I tell them about Christmas right away. And I tell them what they’re getting as soon as I buy it. Same with Birthdays, I tell them what they’re getting right when I buy it. Kids hate suprises. The anticipation of the day when they’ll get to play with the gift I just told them they are getting is half the fun.
My wife has a childhood story about how her father, after the prerequisite pleading, agreed to take the kids to Disney Land. So they load up into the car and drive the couple hours or whatever and reach Disney Land. Hooray! Everyone piles out and goes to the gate and her father sees how much tickets cost. Says “This is robbery!” and takes everyone home.
So, you know… I guess it doesn’t matter when you tell the kids, so long as they make it through the front gate. Oh, and Mrs. Jophiel still hasn’t been to either Disney park.

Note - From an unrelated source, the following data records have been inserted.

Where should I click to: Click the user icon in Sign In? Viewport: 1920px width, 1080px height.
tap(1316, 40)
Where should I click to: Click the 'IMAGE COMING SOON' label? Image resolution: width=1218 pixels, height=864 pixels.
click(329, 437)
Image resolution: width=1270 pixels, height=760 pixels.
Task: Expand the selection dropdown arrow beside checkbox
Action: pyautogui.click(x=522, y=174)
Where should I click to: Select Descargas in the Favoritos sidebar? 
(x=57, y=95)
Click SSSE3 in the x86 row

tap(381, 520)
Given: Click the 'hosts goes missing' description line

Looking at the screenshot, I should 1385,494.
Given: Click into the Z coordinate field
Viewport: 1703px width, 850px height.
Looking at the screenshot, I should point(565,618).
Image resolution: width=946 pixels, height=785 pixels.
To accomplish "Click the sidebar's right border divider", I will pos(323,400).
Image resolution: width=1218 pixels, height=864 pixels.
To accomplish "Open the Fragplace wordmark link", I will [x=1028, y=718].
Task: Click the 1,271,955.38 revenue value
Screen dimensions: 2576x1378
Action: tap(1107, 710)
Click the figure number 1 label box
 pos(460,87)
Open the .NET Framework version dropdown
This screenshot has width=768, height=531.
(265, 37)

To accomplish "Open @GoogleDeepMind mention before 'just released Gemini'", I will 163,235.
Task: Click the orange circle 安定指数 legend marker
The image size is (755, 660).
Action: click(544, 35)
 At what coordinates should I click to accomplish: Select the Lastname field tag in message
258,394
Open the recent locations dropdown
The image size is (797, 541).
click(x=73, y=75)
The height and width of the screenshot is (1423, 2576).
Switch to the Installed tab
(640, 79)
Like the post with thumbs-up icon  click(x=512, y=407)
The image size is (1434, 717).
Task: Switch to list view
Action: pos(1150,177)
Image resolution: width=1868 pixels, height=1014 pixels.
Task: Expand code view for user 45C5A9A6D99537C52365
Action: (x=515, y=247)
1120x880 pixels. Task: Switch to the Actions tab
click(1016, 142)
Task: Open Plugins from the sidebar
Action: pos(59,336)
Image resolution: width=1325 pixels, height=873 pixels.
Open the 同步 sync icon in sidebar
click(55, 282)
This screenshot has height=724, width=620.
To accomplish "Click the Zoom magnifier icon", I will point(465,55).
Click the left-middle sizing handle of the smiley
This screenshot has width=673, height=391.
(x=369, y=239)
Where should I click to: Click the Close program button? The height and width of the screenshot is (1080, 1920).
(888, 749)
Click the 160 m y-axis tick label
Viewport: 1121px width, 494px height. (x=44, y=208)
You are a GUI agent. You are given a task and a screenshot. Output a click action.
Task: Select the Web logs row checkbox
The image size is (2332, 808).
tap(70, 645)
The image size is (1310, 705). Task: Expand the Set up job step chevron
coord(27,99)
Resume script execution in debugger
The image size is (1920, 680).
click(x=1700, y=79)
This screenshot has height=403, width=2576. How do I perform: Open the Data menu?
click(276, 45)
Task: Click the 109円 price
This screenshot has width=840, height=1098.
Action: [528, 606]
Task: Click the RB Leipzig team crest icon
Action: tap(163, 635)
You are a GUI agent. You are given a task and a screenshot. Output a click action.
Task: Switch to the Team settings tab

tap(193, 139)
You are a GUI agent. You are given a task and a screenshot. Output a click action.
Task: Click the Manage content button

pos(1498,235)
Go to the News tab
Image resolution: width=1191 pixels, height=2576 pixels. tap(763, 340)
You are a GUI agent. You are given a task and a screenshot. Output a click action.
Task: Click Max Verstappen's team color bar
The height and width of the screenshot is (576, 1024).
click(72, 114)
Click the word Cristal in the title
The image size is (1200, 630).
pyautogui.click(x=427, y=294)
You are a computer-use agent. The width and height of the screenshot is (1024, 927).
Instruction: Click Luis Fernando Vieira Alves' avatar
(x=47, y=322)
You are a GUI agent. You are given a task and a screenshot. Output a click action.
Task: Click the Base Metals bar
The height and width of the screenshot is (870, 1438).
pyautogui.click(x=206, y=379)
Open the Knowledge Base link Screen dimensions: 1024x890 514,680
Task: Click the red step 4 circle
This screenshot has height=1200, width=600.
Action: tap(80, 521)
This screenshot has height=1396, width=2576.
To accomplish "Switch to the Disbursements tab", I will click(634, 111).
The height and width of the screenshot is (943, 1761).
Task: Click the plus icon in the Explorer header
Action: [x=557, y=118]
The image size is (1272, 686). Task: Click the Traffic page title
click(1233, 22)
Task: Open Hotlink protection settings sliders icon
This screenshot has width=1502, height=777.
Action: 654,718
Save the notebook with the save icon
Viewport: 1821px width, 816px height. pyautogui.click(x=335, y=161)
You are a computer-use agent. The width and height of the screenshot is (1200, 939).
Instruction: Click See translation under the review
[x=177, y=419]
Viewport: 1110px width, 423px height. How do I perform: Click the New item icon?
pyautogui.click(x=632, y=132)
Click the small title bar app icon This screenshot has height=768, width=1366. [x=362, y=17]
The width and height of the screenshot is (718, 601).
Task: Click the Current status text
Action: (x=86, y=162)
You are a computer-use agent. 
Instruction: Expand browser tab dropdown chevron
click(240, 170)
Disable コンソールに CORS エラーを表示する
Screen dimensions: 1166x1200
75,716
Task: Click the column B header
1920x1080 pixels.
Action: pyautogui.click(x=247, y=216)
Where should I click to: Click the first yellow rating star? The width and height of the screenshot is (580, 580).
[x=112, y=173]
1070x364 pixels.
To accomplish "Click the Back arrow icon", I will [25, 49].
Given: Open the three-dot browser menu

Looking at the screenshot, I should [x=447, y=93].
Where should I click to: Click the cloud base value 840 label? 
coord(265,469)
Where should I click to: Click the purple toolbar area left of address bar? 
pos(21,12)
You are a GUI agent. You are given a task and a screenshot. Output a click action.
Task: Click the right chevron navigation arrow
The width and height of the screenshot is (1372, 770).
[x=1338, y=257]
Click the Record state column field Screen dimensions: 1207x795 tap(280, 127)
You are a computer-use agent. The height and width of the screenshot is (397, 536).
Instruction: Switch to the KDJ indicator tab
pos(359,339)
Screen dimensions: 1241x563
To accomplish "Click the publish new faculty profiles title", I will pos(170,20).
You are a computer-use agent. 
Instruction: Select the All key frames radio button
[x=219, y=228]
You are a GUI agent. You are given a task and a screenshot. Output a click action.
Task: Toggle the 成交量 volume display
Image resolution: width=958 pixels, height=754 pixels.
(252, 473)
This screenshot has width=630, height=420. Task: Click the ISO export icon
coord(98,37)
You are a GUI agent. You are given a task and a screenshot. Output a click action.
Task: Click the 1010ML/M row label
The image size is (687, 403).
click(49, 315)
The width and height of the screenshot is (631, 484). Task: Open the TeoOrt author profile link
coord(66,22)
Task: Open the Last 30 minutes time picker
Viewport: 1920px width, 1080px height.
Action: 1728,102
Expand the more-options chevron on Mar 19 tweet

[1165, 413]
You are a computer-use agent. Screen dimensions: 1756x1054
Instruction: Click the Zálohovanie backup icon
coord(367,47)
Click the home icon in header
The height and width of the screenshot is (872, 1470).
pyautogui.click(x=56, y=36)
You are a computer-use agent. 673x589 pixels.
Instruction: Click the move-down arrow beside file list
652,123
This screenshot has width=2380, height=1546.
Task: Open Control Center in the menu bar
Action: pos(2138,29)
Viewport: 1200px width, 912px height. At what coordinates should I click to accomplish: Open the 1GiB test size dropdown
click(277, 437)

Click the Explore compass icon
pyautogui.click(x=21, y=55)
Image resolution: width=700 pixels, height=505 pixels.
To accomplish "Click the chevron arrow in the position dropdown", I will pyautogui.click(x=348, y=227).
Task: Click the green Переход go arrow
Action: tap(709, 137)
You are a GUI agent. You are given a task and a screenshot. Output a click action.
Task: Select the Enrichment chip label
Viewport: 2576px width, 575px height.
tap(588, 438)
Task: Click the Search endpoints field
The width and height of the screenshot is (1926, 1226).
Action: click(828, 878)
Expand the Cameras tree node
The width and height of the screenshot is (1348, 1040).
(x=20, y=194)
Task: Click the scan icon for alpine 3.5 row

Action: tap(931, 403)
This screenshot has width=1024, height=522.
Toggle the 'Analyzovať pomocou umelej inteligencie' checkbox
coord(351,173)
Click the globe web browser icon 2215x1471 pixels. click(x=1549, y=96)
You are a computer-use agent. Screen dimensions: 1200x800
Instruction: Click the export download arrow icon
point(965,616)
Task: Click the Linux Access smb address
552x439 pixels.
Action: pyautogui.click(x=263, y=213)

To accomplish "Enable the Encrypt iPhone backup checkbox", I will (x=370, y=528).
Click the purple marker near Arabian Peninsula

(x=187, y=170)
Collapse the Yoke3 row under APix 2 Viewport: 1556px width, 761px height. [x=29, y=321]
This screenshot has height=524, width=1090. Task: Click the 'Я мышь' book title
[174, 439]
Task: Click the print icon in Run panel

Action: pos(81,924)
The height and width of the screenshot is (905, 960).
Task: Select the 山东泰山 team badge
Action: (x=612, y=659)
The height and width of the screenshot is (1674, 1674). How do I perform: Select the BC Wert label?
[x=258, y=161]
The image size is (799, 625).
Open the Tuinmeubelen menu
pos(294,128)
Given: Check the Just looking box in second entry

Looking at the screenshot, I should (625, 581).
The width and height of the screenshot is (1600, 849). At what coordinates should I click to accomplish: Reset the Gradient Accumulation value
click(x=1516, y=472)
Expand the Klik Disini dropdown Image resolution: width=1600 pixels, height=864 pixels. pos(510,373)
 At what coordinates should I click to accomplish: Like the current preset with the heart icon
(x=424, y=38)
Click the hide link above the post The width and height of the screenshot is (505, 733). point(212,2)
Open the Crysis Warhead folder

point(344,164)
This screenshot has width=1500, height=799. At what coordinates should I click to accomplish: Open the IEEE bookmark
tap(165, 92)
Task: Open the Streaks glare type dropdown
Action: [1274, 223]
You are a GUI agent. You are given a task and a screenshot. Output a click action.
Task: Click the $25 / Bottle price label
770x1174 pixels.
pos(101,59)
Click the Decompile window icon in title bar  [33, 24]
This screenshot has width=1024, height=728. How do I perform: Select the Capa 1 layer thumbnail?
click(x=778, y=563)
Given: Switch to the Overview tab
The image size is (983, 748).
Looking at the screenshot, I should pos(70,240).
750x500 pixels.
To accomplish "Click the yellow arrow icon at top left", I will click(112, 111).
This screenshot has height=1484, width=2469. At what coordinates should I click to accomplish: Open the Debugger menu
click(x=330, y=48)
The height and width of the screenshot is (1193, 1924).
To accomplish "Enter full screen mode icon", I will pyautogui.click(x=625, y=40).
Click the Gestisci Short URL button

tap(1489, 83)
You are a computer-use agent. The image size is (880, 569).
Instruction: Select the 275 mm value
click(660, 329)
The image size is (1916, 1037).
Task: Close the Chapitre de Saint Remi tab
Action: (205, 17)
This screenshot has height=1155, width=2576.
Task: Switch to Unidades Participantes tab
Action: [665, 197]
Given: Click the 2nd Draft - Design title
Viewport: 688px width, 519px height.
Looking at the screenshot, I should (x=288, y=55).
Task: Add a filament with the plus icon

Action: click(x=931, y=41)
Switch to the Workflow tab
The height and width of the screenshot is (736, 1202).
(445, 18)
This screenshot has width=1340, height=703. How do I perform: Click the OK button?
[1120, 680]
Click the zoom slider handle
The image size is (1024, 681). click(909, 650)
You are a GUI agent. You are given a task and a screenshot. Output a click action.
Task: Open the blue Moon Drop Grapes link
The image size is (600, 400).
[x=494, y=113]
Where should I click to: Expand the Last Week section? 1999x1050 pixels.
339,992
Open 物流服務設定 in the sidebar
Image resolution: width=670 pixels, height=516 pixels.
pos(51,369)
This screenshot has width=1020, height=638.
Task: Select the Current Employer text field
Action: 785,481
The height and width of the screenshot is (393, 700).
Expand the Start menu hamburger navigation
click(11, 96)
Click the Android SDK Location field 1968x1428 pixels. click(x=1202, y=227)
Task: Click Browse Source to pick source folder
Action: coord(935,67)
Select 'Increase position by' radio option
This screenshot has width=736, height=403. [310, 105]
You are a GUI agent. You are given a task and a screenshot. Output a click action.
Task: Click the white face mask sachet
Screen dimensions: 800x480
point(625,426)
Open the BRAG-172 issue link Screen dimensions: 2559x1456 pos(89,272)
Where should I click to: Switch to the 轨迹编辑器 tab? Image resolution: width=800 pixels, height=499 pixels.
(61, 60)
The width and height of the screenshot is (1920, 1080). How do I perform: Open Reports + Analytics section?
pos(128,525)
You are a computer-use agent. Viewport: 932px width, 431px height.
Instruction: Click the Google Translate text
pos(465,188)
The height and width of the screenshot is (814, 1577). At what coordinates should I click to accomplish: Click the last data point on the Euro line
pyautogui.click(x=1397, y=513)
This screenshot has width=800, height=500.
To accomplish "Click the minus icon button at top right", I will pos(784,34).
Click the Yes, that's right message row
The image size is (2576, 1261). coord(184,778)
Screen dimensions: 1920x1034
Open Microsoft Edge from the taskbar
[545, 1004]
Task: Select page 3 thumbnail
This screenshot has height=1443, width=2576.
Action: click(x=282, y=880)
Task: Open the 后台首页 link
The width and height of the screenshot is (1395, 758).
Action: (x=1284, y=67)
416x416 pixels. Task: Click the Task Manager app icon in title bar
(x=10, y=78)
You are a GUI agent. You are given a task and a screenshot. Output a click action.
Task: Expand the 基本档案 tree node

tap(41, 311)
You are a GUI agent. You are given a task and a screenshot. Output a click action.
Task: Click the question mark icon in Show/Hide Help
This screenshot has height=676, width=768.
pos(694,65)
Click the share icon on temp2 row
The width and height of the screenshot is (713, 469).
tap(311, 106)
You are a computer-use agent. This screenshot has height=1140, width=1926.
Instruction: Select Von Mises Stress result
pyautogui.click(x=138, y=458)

Uh, Firefly, you are really sounding like a jerk. First you call his kids special needs, when he was being obviously hyperbolic, and now you are comparing them to your 3 year old.
The kids don’t have to be problematic to think surprising them would be fun. Someone can be well traveled in parenting territory and still think that waiting isn’t as fun for a certain kid as a big surprise a few weeks beforehand and a burst of planning.
Not all kids like planning nor do they all relish the waiting and anticipation. Calling them special needs, problematic, or immature is needlessly offensive.
If I had kids, I’d wait on the off chance that the trip has to be cancelled. I know the OP has said that only an extreme emergency would cause them to cancel the trip at this point, but emergencies do happen.